__About this task__: The expected output is exactly the lines below, starting at the line with "FR [menuitem] (59, 15)" and ending at the line with "Keeping Current Matters (415, 468)", both included; no other line belongs in it.

Excerpts from a dataset
□ □ □ □ □
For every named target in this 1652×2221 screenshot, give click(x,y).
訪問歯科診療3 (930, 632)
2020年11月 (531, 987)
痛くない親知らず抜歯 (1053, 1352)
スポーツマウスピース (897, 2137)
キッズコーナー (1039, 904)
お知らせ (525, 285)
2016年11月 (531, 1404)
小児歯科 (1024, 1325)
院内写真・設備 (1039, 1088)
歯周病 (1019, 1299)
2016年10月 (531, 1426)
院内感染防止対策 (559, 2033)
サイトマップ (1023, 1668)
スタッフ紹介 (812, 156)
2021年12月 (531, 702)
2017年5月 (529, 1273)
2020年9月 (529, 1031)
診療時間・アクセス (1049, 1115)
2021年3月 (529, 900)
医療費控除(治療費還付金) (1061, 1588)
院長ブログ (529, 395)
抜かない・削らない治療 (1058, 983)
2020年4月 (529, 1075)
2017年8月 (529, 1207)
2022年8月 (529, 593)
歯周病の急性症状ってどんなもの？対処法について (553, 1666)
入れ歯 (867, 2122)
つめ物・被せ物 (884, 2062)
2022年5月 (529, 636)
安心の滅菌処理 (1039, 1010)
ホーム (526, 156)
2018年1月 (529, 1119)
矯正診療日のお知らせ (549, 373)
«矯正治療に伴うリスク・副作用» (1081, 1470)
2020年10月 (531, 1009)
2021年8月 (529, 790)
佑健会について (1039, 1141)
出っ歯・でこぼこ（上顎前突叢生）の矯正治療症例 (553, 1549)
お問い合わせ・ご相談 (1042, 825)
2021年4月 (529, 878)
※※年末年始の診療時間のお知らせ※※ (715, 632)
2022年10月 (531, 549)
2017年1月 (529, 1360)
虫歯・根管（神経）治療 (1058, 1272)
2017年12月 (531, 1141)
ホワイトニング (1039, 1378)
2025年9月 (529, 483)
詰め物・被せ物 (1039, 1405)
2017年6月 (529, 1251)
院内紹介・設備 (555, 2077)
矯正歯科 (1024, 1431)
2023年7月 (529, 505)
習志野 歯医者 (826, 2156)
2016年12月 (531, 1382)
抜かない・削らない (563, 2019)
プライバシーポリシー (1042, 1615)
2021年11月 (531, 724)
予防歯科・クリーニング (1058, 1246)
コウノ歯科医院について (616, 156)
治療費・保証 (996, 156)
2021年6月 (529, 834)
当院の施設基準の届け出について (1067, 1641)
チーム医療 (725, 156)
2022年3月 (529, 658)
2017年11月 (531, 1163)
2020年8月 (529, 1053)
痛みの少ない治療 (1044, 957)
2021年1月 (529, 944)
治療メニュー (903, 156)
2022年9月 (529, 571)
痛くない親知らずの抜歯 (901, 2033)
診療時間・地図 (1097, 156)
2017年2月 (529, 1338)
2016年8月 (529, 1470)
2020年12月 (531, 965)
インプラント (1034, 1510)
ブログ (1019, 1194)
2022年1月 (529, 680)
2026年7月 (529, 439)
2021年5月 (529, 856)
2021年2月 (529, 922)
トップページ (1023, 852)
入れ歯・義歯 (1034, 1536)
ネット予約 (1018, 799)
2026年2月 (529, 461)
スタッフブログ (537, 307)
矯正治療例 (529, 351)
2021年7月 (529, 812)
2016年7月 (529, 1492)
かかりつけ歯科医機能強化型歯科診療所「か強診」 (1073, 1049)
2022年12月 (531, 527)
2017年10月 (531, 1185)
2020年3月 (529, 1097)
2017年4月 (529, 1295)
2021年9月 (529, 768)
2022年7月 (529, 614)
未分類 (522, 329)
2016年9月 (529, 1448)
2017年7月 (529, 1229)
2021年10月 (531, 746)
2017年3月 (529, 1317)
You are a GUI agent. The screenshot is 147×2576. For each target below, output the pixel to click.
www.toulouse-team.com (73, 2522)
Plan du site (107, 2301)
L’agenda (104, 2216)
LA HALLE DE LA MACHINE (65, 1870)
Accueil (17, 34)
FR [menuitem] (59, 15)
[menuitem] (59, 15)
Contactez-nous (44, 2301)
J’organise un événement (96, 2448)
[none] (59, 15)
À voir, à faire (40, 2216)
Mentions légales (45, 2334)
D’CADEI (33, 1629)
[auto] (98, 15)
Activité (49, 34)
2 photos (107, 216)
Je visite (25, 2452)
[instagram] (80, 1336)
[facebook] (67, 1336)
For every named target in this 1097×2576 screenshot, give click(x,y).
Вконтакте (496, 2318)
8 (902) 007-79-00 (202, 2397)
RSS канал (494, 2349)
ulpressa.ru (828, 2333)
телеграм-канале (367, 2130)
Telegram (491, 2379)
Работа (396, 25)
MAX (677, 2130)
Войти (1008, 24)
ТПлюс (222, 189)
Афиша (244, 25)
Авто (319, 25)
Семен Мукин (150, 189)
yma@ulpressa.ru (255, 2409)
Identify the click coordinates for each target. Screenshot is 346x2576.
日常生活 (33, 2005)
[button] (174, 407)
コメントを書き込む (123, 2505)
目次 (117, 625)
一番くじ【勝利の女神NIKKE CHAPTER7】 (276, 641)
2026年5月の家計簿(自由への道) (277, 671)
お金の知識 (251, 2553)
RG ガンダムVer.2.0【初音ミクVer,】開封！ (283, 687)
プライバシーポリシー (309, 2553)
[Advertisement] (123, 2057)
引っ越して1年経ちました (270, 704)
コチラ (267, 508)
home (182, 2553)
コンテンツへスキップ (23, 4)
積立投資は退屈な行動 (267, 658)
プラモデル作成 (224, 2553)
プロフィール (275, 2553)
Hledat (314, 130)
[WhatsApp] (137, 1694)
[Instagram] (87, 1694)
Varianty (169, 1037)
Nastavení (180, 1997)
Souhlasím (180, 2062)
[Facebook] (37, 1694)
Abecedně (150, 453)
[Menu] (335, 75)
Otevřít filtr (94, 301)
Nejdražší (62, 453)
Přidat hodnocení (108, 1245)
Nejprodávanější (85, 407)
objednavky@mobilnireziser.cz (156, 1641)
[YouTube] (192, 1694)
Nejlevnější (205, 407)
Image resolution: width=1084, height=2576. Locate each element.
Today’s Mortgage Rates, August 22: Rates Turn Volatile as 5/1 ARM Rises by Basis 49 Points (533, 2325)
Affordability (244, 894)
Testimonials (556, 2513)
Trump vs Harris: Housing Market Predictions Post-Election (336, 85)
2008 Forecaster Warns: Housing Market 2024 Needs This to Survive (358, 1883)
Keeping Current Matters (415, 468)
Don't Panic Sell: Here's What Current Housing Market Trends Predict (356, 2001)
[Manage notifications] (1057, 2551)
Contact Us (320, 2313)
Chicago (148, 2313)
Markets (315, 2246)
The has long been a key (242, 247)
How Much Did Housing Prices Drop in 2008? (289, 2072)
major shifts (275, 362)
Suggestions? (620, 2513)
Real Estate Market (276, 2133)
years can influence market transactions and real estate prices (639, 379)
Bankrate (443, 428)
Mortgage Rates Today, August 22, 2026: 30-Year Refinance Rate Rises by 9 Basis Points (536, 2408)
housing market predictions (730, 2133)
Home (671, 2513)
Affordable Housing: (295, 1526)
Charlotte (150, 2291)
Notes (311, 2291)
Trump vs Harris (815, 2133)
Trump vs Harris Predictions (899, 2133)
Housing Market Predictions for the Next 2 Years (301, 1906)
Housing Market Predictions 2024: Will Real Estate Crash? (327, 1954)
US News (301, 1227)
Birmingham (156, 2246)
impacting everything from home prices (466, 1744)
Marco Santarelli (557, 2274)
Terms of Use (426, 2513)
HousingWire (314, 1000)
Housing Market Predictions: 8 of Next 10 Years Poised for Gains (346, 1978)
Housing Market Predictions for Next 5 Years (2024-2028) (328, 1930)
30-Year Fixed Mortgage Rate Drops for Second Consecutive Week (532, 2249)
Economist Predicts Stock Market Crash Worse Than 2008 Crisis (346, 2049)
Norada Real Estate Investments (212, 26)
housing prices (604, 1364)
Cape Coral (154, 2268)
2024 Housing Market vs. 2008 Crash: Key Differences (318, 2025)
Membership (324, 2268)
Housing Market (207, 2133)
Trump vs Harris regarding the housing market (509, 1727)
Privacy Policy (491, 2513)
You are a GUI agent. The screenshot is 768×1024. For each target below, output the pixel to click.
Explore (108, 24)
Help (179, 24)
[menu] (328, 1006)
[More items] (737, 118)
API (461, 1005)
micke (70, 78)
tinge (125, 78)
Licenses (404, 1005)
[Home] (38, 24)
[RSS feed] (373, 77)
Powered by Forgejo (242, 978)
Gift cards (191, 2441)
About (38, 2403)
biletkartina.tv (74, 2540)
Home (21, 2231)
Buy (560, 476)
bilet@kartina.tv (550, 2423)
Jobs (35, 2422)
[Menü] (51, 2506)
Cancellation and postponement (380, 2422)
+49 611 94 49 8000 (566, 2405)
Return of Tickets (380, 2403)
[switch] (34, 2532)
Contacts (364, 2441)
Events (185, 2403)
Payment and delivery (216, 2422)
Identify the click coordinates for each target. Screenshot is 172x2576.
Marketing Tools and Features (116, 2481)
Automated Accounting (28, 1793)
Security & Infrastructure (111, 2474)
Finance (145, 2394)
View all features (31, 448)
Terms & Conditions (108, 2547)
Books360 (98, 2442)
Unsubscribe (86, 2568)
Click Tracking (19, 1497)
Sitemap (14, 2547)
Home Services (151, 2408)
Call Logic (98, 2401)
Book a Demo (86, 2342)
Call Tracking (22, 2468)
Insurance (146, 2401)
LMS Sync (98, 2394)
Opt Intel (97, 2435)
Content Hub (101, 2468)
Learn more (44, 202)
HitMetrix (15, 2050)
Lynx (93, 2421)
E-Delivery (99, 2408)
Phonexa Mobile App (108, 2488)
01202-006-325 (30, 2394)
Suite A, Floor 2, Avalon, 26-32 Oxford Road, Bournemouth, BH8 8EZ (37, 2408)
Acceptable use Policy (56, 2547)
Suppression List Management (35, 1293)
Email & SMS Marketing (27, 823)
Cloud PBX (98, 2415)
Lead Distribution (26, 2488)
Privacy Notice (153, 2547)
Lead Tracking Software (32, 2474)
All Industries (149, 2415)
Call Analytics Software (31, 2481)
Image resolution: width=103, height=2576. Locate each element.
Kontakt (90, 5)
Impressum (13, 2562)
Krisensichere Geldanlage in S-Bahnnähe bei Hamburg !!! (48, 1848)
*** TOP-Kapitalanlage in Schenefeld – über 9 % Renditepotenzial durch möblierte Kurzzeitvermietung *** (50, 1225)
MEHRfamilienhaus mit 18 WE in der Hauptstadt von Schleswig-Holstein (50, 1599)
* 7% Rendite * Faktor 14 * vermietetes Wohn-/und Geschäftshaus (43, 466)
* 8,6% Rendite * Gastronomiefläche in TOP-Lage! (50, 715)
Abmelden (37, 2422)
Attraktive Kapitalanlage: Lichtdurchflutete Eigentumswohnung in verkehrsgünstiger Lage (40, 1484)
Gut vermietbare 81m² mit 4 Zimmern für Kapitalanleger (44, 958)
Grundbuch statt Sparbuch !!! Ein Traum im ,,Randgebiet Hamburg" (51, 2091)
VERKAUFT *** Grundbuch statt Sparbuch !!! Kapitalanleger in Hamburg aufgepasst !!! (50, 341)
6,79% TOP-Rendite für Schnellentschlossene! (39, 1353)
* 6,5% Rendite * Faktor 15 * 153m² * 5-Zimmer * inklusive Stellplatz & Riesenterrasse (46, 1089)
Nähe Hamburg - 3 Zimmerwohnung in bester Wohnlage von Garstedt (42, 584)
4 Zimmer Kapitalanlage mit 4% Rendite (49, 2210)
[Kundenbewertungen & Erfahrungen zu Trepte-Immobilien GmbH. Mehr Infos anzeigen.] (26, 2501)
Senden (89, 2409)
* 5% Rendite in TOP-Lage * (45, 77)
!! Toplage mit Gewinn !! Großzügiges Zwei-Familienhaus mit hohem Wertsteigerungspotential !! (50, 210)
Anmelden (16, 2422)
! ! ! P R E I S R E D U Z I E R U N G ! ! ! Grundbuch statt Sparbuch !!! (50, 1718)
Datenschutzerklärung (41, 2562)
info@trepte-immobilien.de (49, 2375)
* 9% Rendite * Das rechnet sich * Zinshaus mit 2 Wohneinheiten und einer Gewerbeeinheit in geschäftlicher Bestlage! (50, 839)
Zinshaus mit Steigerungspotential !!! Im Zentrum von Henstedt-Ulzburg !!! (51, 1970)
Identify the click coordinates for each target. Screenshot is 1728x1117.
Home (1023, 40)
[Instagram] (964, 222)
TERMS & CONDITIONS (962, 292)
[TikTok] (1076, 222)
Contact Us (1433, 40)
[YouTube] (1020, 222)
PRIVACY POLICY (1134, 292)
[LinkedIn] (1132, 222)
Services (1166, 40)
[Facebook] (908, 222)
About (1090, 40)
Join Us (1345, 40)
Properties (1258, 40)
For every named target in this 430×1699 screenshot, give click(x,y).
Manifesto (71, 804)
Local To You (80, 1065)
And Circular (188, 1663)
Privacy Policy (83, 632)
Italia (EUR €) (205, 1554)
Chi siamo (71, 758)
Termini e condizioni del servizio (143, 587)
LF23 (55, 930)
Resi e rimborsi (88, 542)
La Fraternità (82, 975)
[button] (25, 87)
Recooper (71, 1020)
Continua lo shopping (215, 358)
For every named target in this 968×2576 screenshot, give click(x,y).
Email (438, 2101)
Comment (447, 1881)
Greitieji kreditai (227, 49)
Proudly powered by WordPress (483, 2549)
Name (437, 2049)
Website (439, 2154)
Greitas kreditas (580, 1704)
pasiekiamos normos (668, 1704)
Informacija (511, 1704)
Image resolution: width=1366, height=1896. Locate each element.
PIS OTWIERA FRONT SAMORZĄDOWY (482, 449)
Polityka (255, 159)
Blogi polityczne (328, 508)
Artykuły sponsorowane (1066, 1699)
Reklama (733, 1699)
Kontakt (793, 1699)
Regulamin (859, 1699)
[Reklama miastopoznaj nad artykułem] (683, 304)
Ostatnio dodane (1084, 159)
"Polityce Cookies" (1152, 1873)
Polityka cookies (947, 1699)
□ □ □ □ □
__Answer box__:
FR [menuitem] (59, 15)
[menuitem] (59, 15)
Contactez-nous (44, 2301)
J’organise un événement (96, 2448)
[none] (59, 15)
À voir, à faire (40, 2216)
Mentions légales (45, 2334)
D’CADEI (33, 1629)
[auto] (98, 15)
Activité (49, 34)
2 photos (107, 216)
Je visite (25, 2452)
[instagram] (80, 1336)
[facebook] (67, 1336)
For every named target in this 1097×2576 screenshot, give click(x,y).
Вконтакте (496, 2318)
8 (902) 007-79-00 (202, 2397)
RSS канал (494, 2349)
ulpressa.ru (828, 2333)
телеграм-канале (367, 2130)
Telegram (491, 2379)
Работа (396, 25)
MAX (677, 2130)
Войти (1008, 24)
ТПлюс (222, 189)
Афиша (244, 25)
Авто (319, 25)
Семен Мукин (150, 189)
yma@ulpressa.ru (255, 2409)
Identify the click coordinates for each target. Screenshot is 346x2576.
日常生活 (33, 2005)
[button] (174, 407)
コメントを書き込む (123, 2505)
目次 (117, 625)
一番くじ【勝利の女神NIKKE CHAPTER7】 (276, 641)
2026年5月の家計簿(自由への道) (277, 671)
お金の知識 (251, 2553)
RG ガンダムVer.2.0【初音ミクVer,】開封！ (283, 687)
プライバシーポリシー (309, 2553)
[Advertisement] (123, 2057)
引っ越して1年経ちました (270, 704)
コチラ (267, 508)
home (182, 2553)
コンテンツへスキップ (23, 4)
積立投資は退屈な行動 (267, 658)
プラモデル作成 (224, 2553)
プロフィール (275, 2553)
Hledat (314, 130)
[WhatsApp] (137, 1694)
[Instagram] (87, 1694)
Varianty (169, 1037)
Nastavení (180, 1997)
Souhlasím (180, 2062)
[Facebook] (37, 1694)
Abecedně (150, 453)
[Menu] (335, 75)
Otevřít filtr (94, 301)
Nejdražší (62, 453)
Přidat hodnocení (108, 1245)
Nejprodávanější (85, 407)
objednavky@mobilnireziser.cz (156, 1641)
[YouTube] (192, 1694)
Nejlevnější (205, 407)
Image resolution: width=1084, height=2576. Locate each element.
Today’s Mortgage Rates, August 22: Rates Turn Volatile as 5/1 ARM Rises by Basis 49 Points (533, 2325)
Affordability (244, 894)
Testimonials (556, 2513)
Trump vs Harris: Housing Market Predictions Post-Election (336, 85)
2008 Forecaster Warns: Housing Market 2024 Needs This to Survive (358, 1883)
Keeping Current Matters (415, 468)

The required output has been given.